Il est nécessaire de prendre le temps, d’apprivoiser la lenteur dans les mouvements, dans la geste. Il faut toujours avoir en tête qu’on guide aussi quelqu’un·e, l’exercice demande une concentration maximale et une écoute idoine.
Ce qui frappe c’est l’extrême homogénéité du groupe alors que les participant·e·s viennent d’horizons différents et ne se croisent dans la cour, au repas que depuis deux jours pleins. L’activité libère insensiblement les réticences et ouvre la porte à des mixités inattendues.
L’âge, la couleur de peau, le sexe, l’origine géographique ne sont ici qu’accessoires, qu’annexes.
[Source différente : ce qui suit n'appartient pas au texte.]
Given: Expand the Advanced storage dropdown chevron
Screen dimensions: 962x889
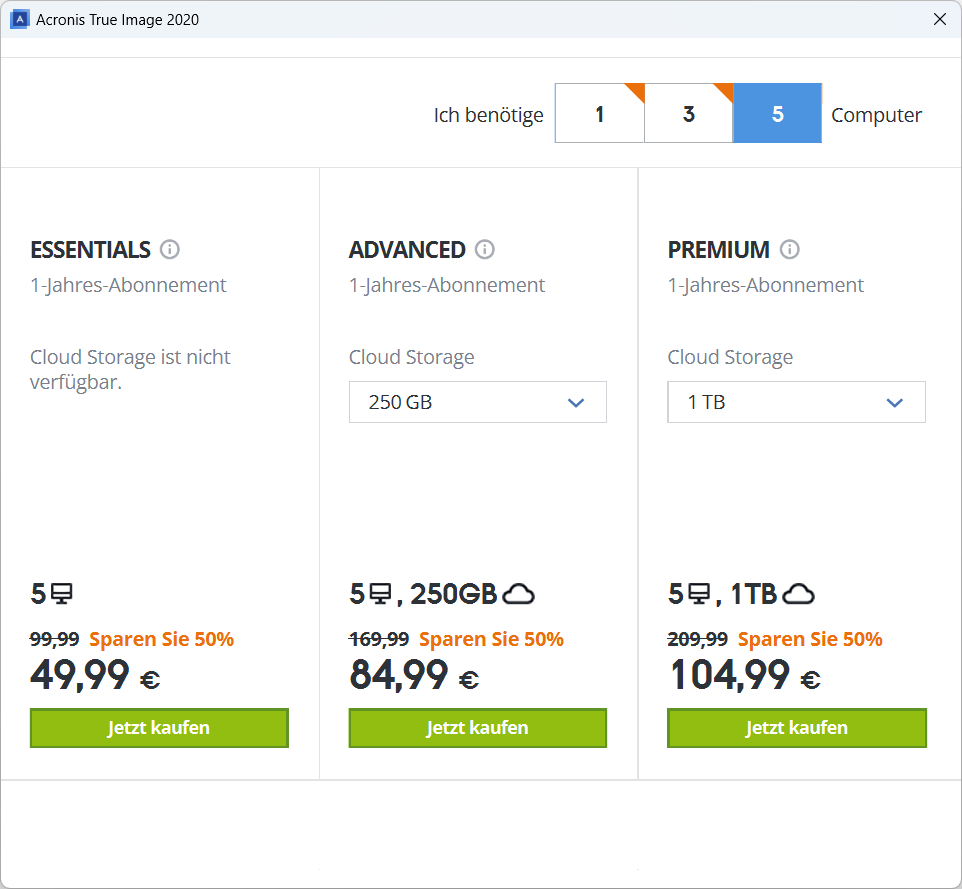Looking at the screenshot, I should coord(575,402).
Les éventuelles barrières (il faudrait ici se demander si nous ne les érigeons pas dans un inconscient collectif qui les façonne parce qu’il a toujours été dit qu’il y en avait) tombent et se fondent dans un agir ensemble où l’autre est un alter ego, un alter soi.
Une petite pause fait du bien, c’est énergivore le ballet du corps, des corps !
Et puis l’exercice précédent se poursuit avec une proposition de se prendre la main, le contact physique permet une meilleure acuité dans l’écoute de l’autre.
Et sur les lèvres dans les méandres de la danse qui s’improvise dans le direct des initiatives viennent les paroles de « le dimanche à Bamako, c’est le jour de mariage... » et le refrain rythme l’harmonie des déplacements de ce long serpent humain qui vient de se former. Une vague s’est créée et des voix ponctuent cette chorégraphie spontanée, faites de frémissements, de frissons communs, de frappes des pieds, des mains, sur les cuisses, la gêne est aux abonné·e·s absent·e·s, aux oubliettes, chacun·e évolue sans risque, sans la peur du regard des autres. Et puis les bruissements finissent par se murmurer, se chuchoter, se tarir, se taire, sans prévenir.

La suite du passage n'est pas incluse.